On Friday all of us in the “In Kind” Negotiations along with some other artists loaded ourselves into a rented school bus and ventured two hours east to Calgary for Stronger than Stone: (Re)inventing the Indigenous Monument. A group of artists and academics came together to organize conversations around monuments and how they are often violent acts against indigenous people. Most monuments only tell one version of history, one that often celebrates the oppression of indigenous people. I’m still thinking about how we can create monuments or memorials that tell fuller histories or at least open up discussions of history, instead of simplifying it. What should we remember? Can we remember everything, always? Everything fades–even stone as the wind and water weather it away. We heard from a long list of accomplished artists and writers including Jimmie Durham via Skype. I plan on writing a response to what I learned later–I’m still processing all the of rich conversations.
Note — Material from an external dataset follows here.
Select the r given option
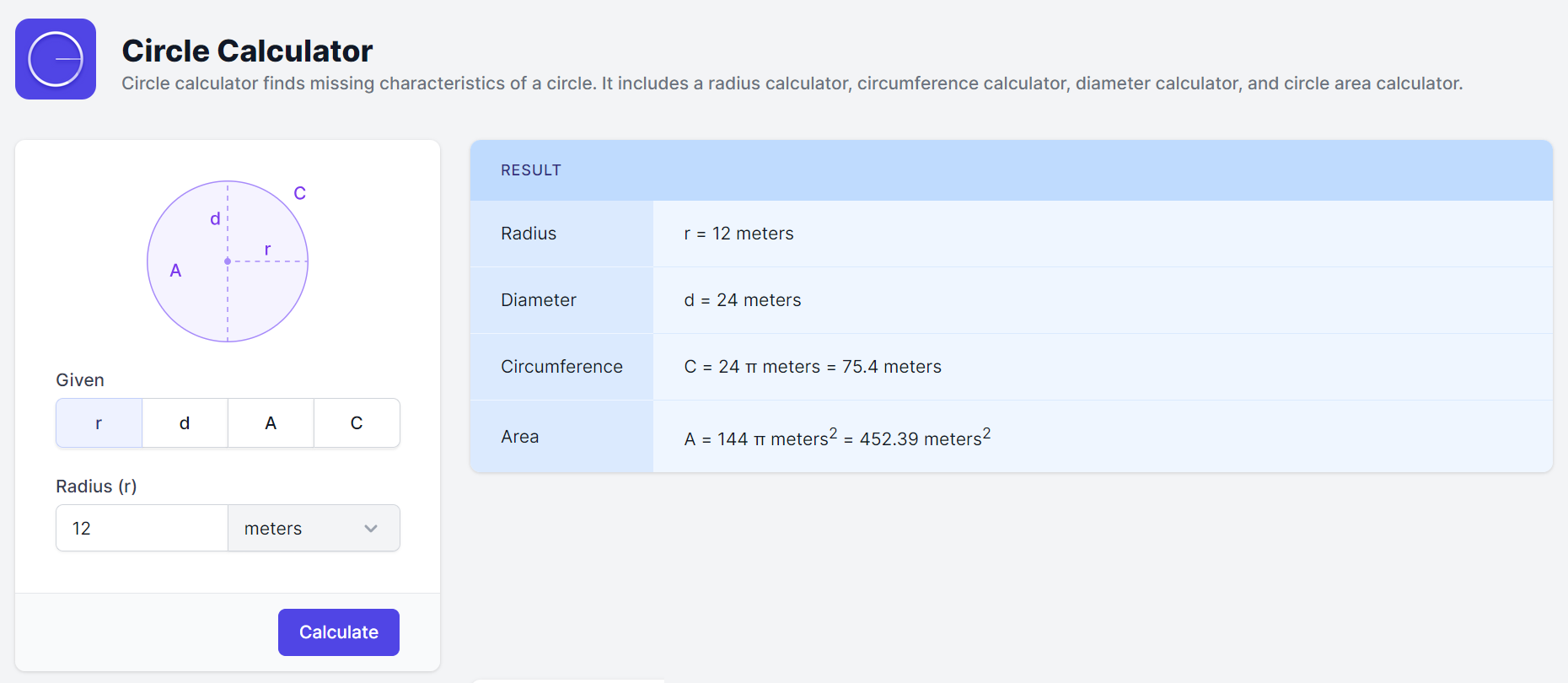The image size is (1568, 683). coord(99,423)
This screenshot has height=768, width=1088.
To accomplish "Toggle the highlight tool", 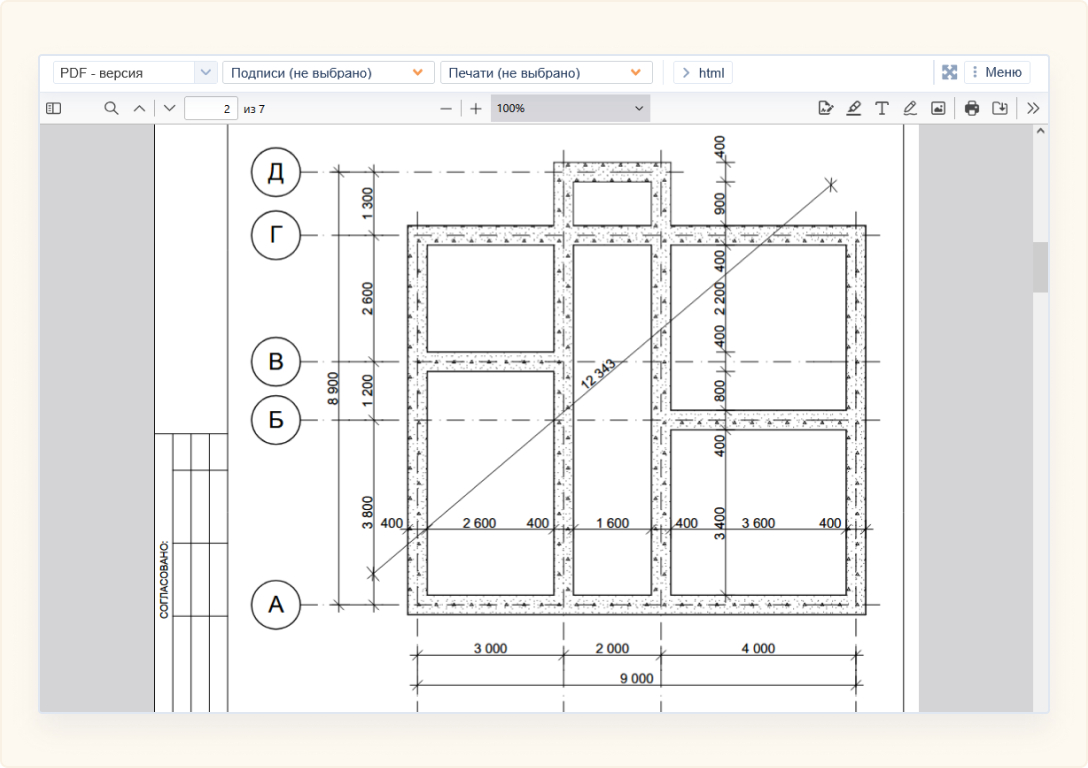I will click(853, 108).
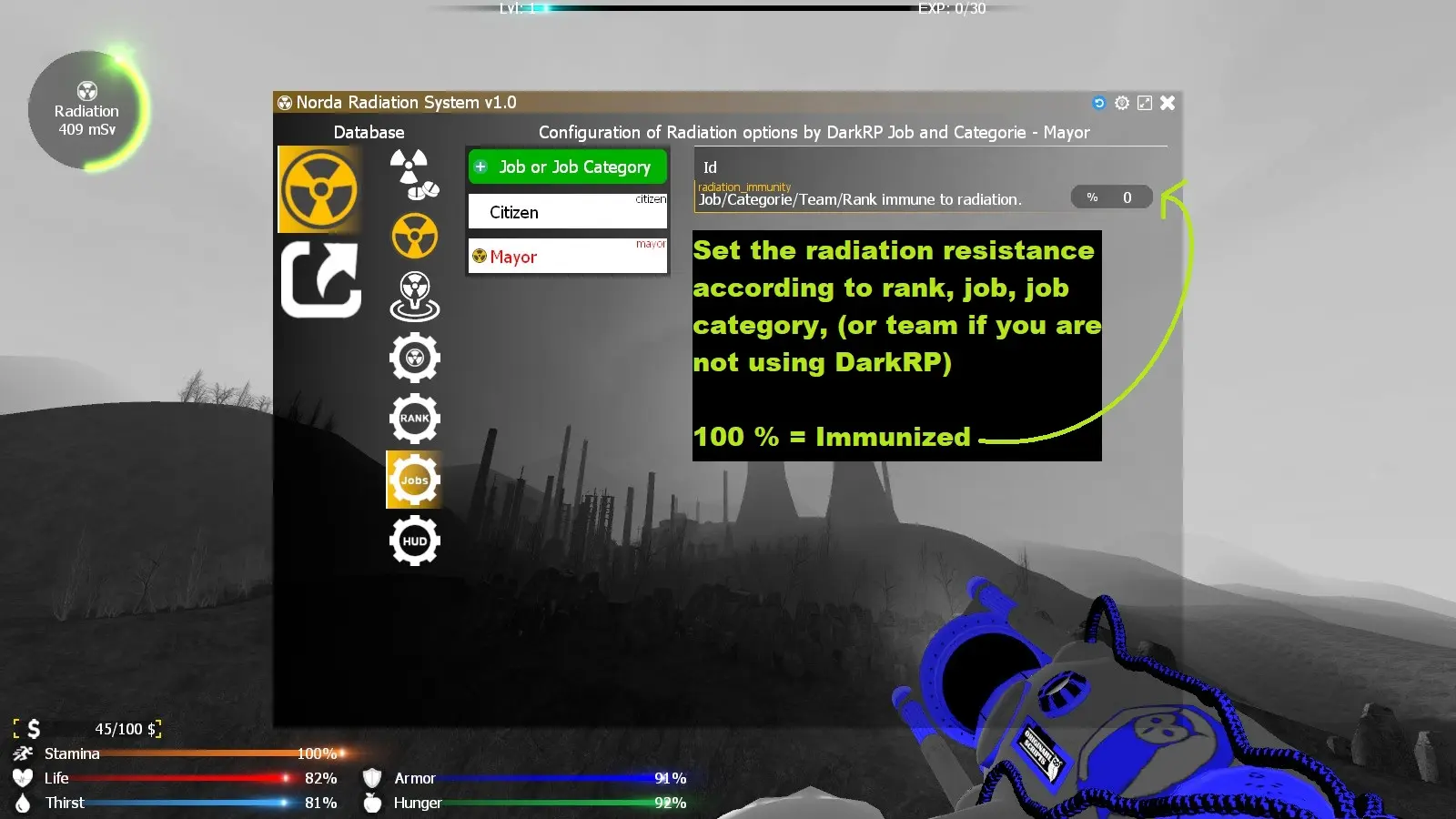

I hopped on a plane the next day, bound for Baltimore for a family event; and I flew back two days later. It’s always amazing to me that I can pack a backpack and find myself thousands of miles from where I began the morning. For me, traveling makes me really question what I need. And what do I like for my own comfort, and is comfort necessarily superfluous?
These questions were really intense as I packed my studio up for Banff. I managed to fit almost everything I need to make paintings in a large suitcase. I ordered a few supplies from the Calgary art store, and I was set. I packed another suitcase with my clothes and essentials along with my backpack as a carry on. I felt anxious that I needed so much, but also surprised at how little it actually was. Then as I began to work in my studio and fill it with the scents of linseed oil and mineral spirits, I realized that this space, the space of making paintings, is a home for me. I find so much comfort when I hang up my coat and sit down at my table and scrape off yesterday’s dried paint on my palette.
My work is about searching for home and questions about how fixed home really is. I always knew that was part of my personality and of my art practice; but I didn’t realize until recently that painting itself is a part of home for me. Home is a strange collection of place, of people, and apparently of art practice.